Anna et François étaient sans voix depuis le départ de Ponce. Il avait laissé derrière lui un suspense insoutenable, presque sadique. Que voulait-il leur annoncer ?
Anna cogitait. L'enfermement devenait plus dur avec la solitude et l'absence. François lui aussi gardait le silence. Chacun se demandait ce que pensait l'autre.
Anna se décida à rompre la glace.
- François ?
-....
- Heu.... François ? T'es là ? Ça va ?
- Mmmmm....oui oui...ça va... Grommela-t-il froidement.

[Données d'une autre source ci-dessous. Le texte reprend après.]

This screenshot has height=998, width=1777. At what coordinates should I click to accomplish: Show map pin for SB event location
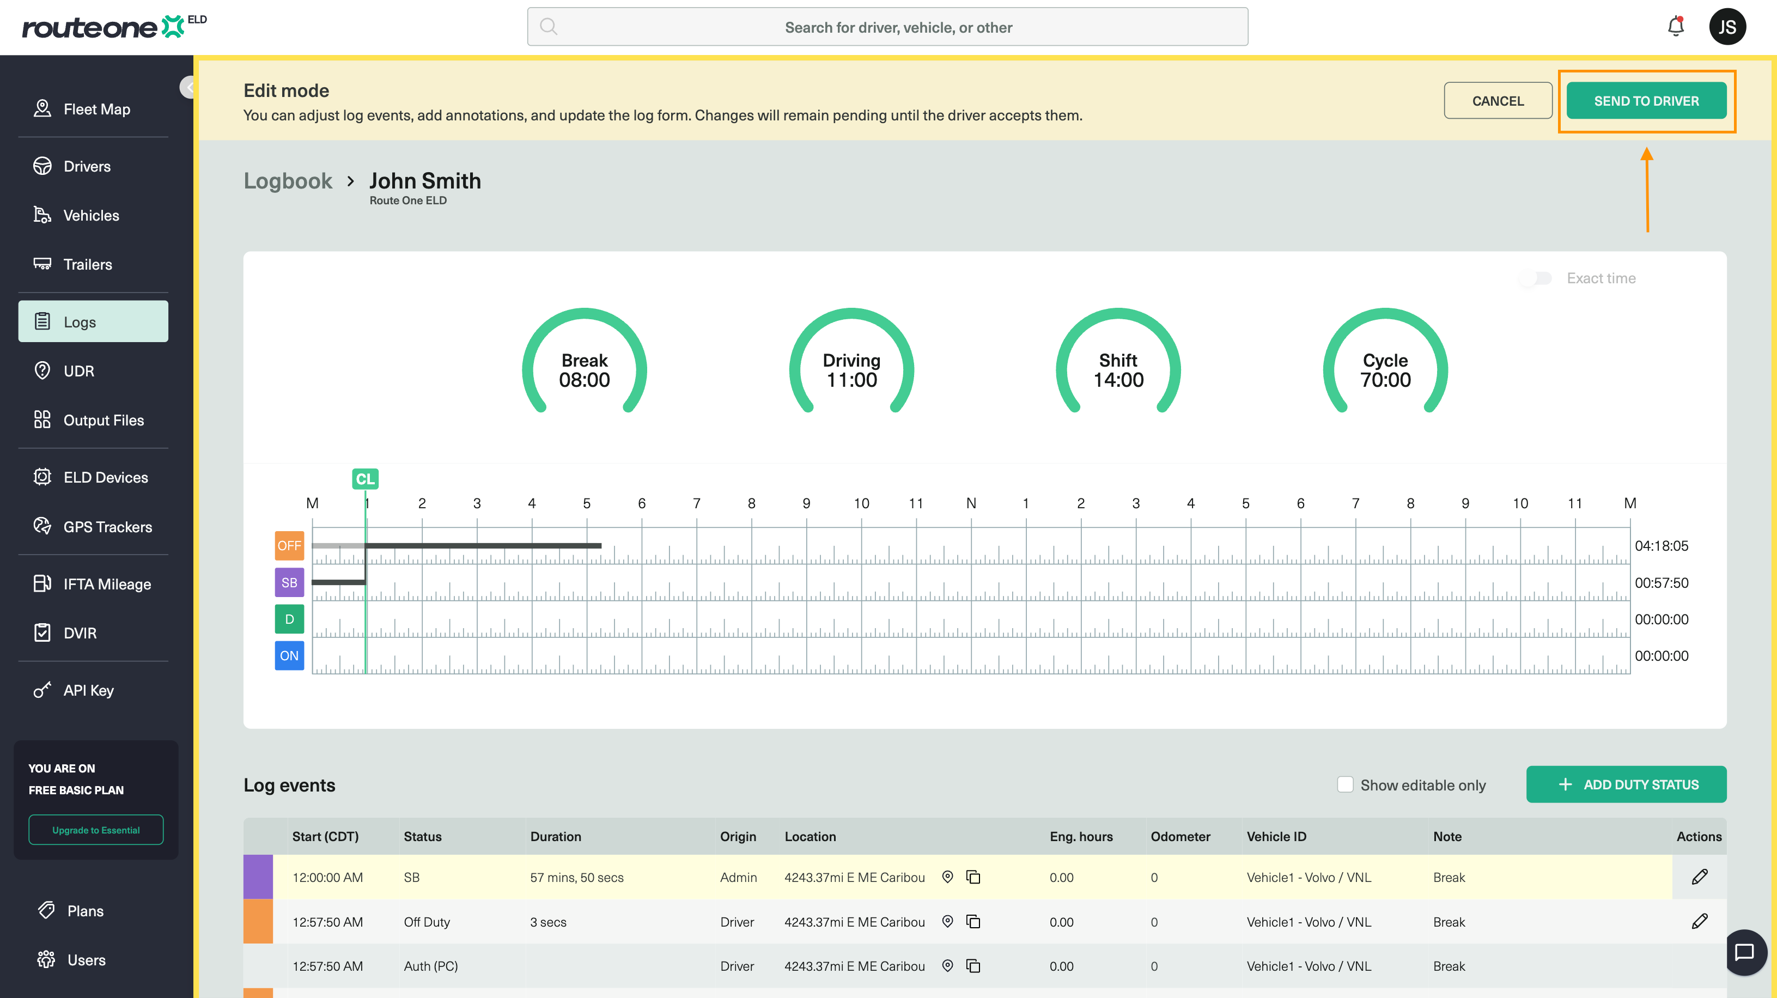[948, 877]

- Tu penses qu'il voulait nous dire quoi Ponce de si important ? Et pourquoi il nous laisse mariner ?
- Je sais pas. Et c'est justement ce qui me travaille ! Si ça se trouve on a pris perpét' ! C'est pour ça qu'il s'est amusé avec nous ! Pour nous torturer. Il savourait sa vengeance ! Et l'autre Rafeu devait bien se marrer aussi de nous faire languir. Enfin...on est bel et bien pris au piège ! On est à leur merci. Il nous reste plus qu'à prier !
- Oh ! Si ça se trouve c'est pas si grave ! On va juste aller sur la chaise électrique et cramer comme des saucisses qu'on laisse trop longtemps sur le barbecue ! Haha !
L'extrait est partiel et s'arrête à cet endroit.